人々が対立を避け平和を望む世界へ

 そして最後に、人間の「心」の問題である。

 人間と地球、そして宇宙はばらばらではない。宇宙誕生以来の記憶と連続性は、私たち自身の中に刻まれている。

 それが「シンクロニシティ」である。

 時空を超えた人類の記憶の共有や人と自然界との共鳴現象を研究していたスイスの心理学者・精神科医カール・グスタフ・ユングと、量子力学を開拓しノーベル物理学賞を受賞しているスイスの物理学者ヴォルフガング・パウリは、1953年に「自然現象と心の構造」に存在する「シンクロニシティ」を提示した。

 そして、パウリはシンクロニシティをもたらすものは「量子のもつれ」であることを示唆した。

 空海は、その認識を曼荼羅として可視化した。曼荼羅とは、宇宙のすべてが互いに響き合い、現在・過去・未来が同時に進行している姿である。

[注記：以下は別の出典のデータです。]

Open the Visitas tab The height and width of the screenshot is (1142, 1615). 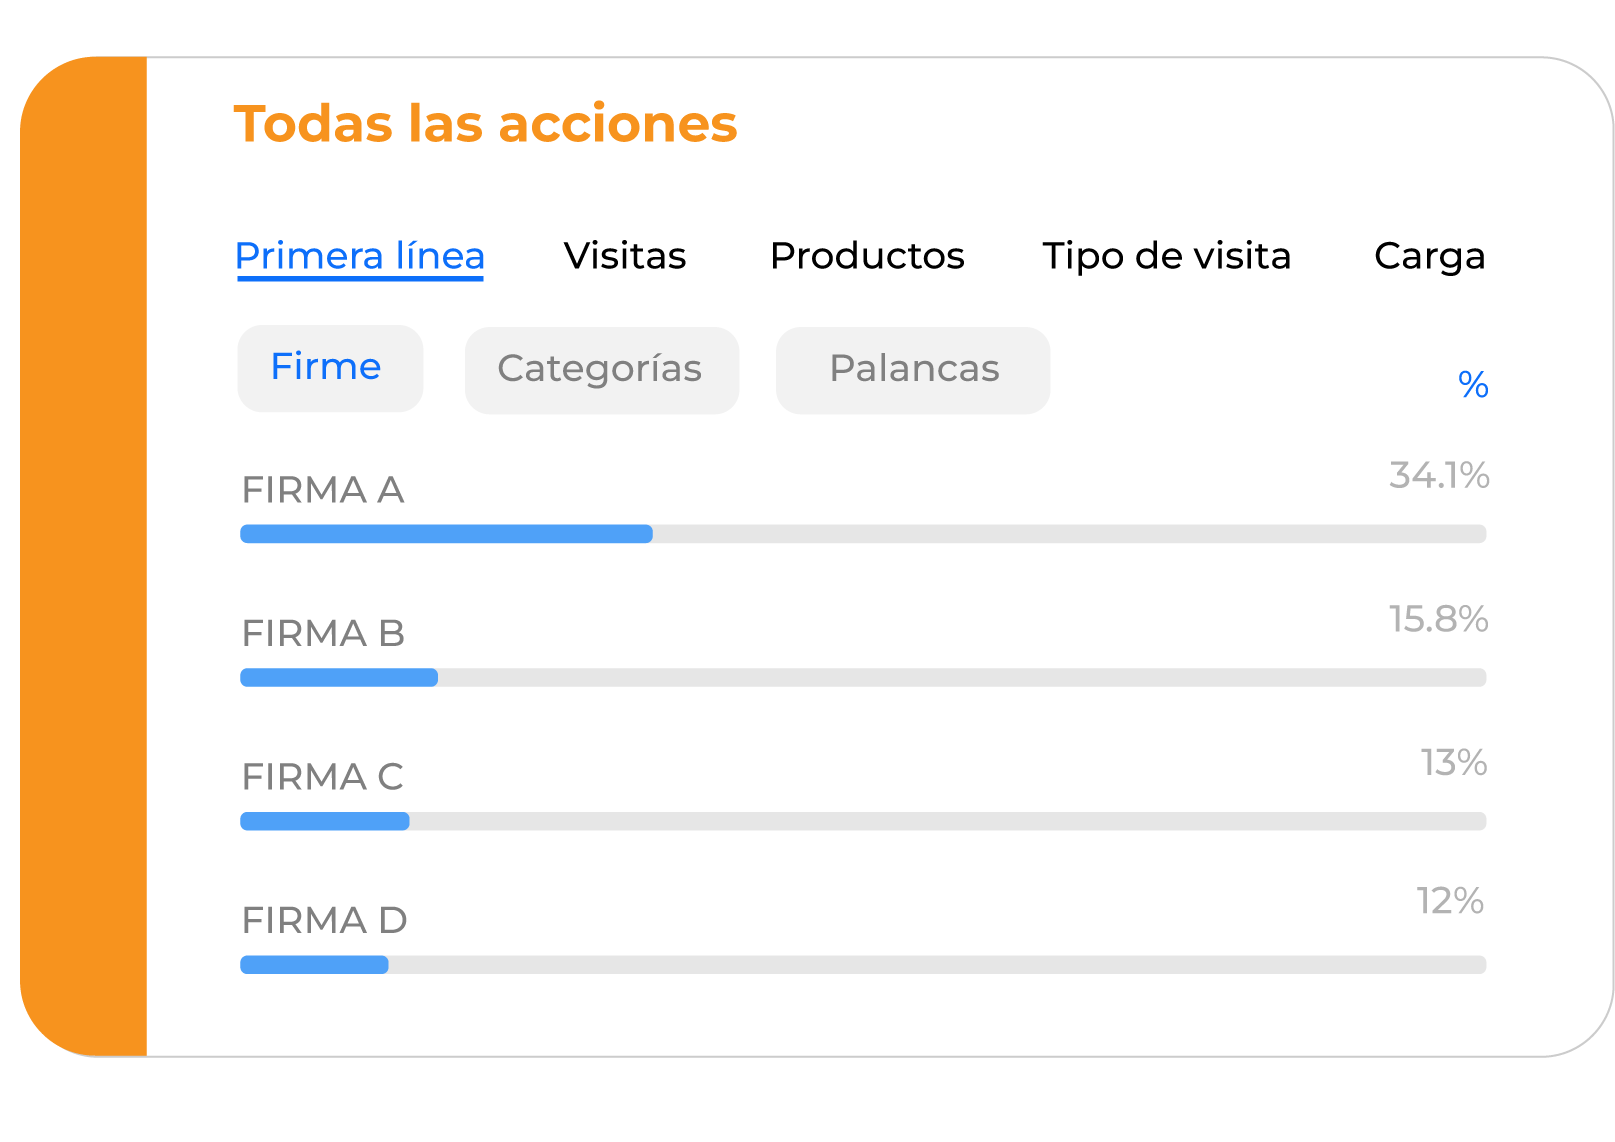pyautogui.click(x=625, y=256)
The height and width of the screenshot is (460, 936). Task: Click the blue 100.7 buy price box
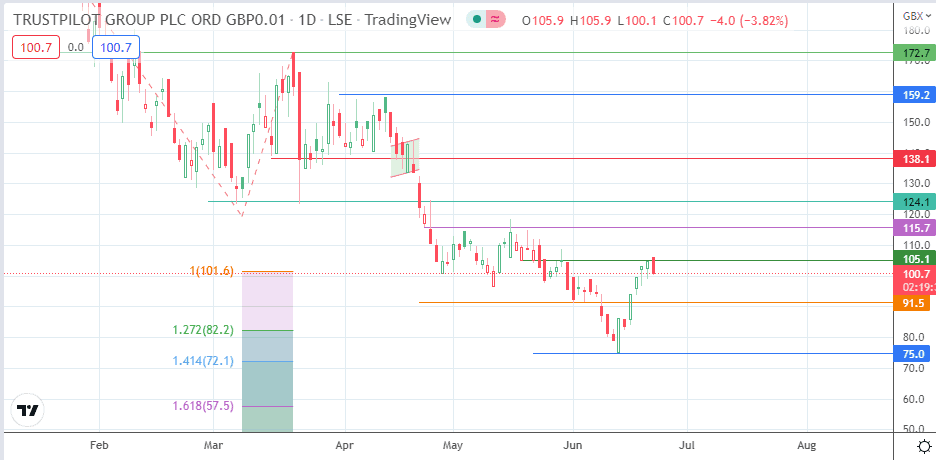pyautogui.click(x=116, y=46)
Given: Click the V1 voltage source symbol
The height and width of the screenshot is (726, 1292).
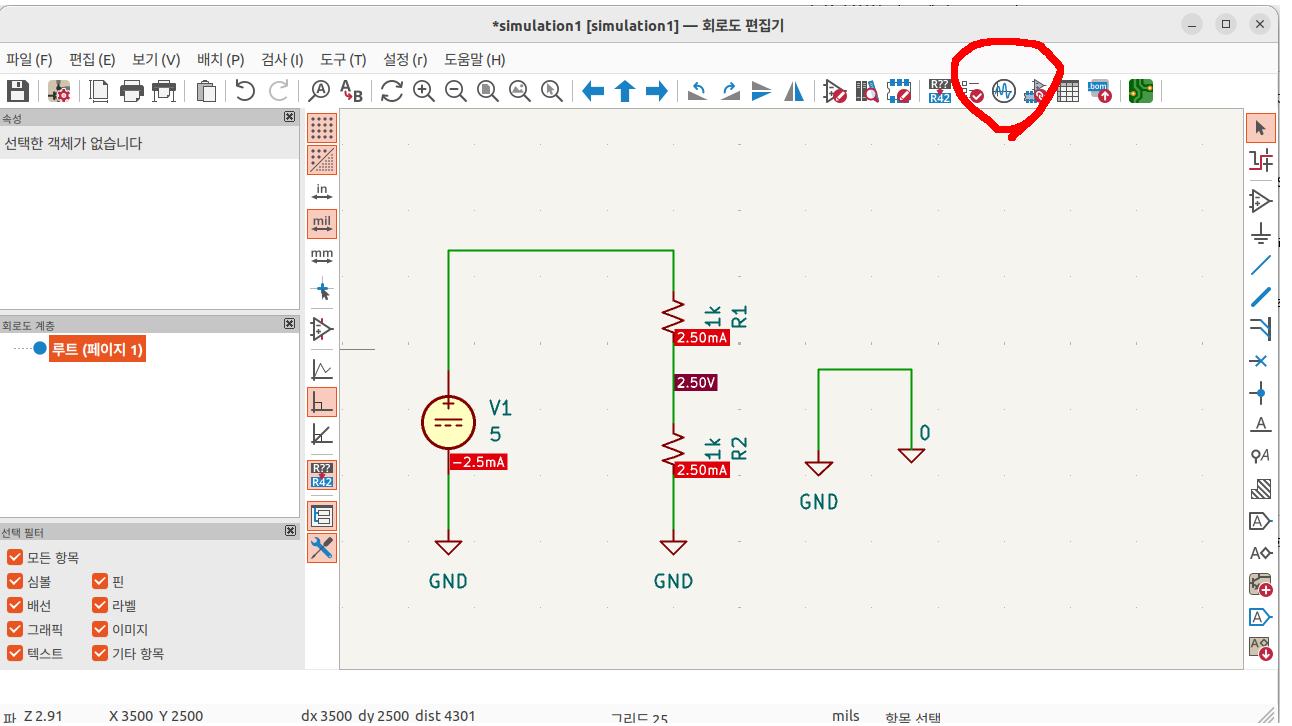Looking at the screenshot, I should pyautogui.click(x=448, y=421).
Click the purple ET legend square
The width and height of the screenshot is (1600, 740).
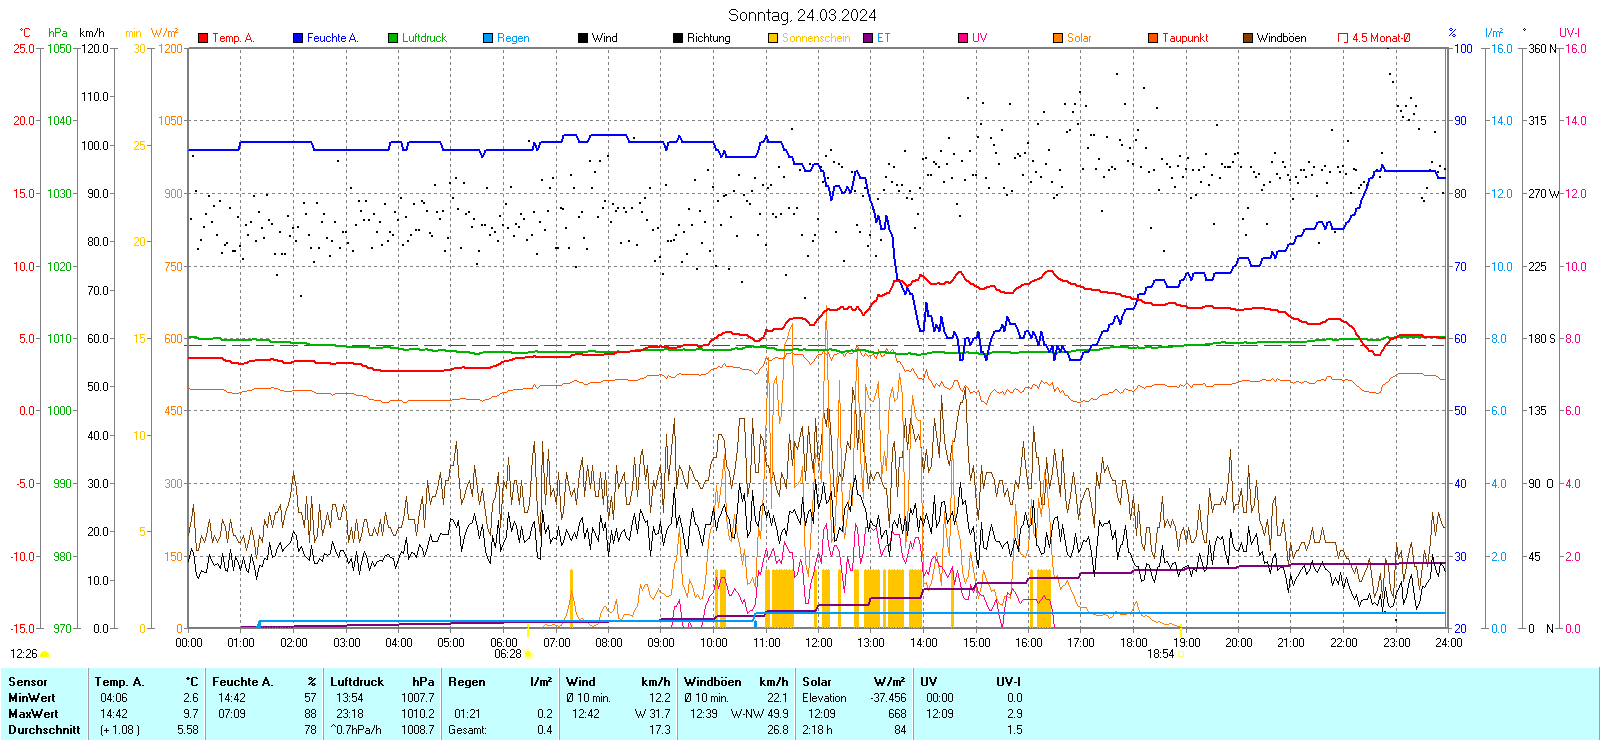coord(868,38)
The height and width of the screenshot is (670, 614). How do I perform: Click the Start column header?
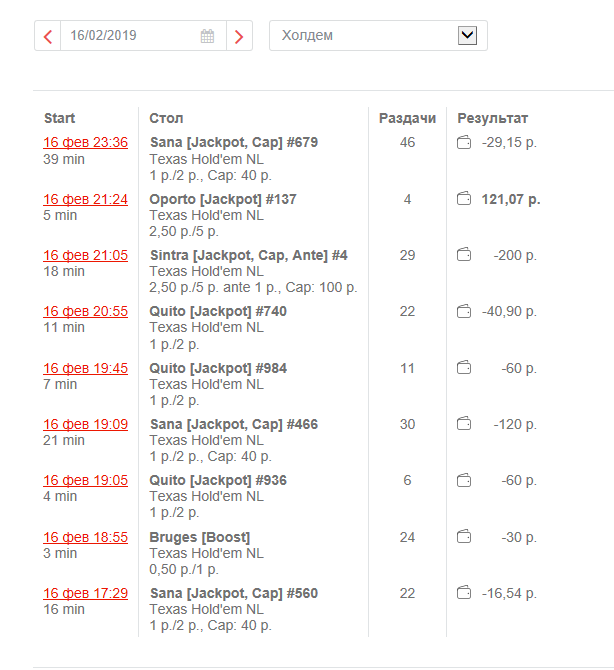[59, 118]
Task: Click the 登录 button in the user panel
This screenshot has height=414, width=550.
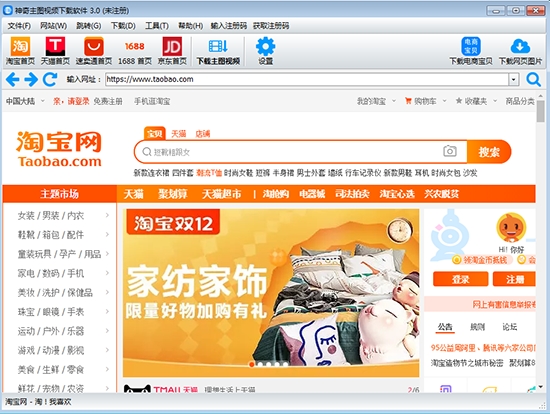Action: 460,279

 その中心に置かれる大日如来は、遠い神ではない。人は大日如来になりうる。

 宇宙と自己が同じ地平でつながっていると理解したとき、人は対立よりも調和を選ぶことができる。

 科学が示す「共有」「共感」「結びつき」は、空海が曼荼羅で表した世界観と響き合う。

 いま人類に必要なのは、軍事や技術の議論の前に、「自分は世界とつながっている」という認識の回復である。

 これこそが、危機の連鎖を断ち切る第一歩である。